Statistical analysis was performed using spreadsheet (Excel 2007; Microsoft Corp, Redmond, Washington) and statistical software (SPSS 14.0; SPSS Inc, Chicago, Illinois, and SAS; SAS Inc, Cary, North Carolina). Statistical significance was defined as P < .05 by a 2-tailed test.
On the basis of the study definition of expertise, 11 individuals were invited, of whom 10 (91%) consented to participate. Among these 10 experts, 5 (50%) had served as principal investigators or study investigators in the CRYO-ROP or ETROP trials, and all (100%) had coauthored at least 2 peer-reviewed ROP articles. All experts worked at institutions with a RetCam, and all reported that they were experienced in RetCam image review. Four experts (40%) were pediatric ophthalmologists and 6 (60%) were retina specialists.

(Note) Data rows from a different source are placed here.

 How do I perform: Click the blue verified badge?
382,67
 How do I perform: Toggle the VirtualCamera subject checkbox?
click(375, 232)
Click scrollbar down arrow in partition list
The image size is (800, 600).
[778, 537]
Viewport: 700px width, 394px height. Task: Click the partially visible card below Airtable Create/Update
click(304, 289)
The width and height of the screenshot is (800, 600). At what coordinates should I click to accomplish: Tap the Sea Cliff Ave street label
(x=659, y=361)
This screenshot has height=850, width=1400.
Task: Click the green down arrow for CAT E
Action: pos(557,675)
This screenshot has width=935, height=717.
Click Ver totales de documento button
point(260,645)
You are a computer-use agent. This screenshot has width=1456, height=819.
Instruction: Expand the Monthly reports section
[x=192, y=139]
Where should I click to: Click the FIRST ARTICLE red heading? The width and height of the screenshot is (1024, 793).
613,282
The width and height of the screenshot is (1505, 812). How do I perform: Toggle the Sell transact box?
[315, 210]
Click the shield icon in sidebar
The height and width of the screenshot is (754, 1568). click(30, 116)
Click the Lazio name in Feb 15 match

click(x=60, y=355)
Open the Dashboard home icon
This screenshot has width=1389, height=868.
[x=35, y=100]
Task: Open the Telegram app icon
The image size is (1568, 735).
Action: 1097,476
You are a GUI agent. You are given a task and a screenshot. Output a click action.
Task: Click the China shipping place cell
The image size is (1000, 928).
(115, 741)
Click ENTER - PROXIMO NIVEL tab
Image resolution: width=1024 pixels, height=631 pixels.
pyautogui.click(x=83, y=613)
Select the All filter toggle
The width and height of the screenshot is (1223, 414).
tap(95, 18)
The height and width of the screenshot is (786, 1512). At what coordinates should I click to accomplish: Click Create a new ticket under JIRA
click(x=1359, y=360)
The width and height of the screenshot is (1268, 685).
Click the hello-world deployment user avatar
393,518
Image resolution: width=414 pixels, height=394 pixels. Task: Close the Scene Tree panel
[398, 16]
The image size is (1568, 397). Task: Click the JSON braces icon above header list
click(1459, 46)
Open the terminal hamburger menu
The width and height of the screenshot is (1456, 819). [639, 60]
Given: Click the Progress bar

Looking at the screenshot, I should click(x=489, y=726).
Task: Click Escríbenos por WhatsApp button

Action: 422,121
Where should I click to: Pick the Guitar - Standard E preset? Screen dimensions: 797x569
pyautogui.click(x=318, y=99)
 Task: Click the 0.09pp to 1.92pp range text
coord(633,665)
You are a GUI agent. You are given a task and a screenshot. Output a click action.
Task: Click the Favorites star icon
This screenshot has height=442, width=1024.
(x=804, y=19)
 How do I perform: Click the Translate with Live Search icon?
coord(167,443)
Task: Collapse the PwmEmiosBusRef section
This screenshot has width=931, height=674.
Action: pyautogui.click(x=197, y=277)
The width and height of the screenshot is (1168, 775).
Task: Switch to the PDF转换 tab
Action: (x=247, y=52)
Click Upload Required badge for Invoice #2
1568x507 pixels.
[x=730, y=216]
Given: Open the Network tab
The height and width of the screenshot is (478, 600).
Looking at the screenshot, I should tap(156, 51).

The Table summarizes characteristics of the 25 wide-angle retinal images. Five images (20%) were taken at 32 to 33 weeks' PMA, 3 (12%) were taken at 34 to 35 weeks' PMA, and 17 (68%) were taken at 36 to 38 weeks' PMA. Twenty-one images (84%) had visible peripheral disease; in all of these images, the nearest distance to visible peripheral disease was greater than twice the mean of experts' marked distances to the macular center.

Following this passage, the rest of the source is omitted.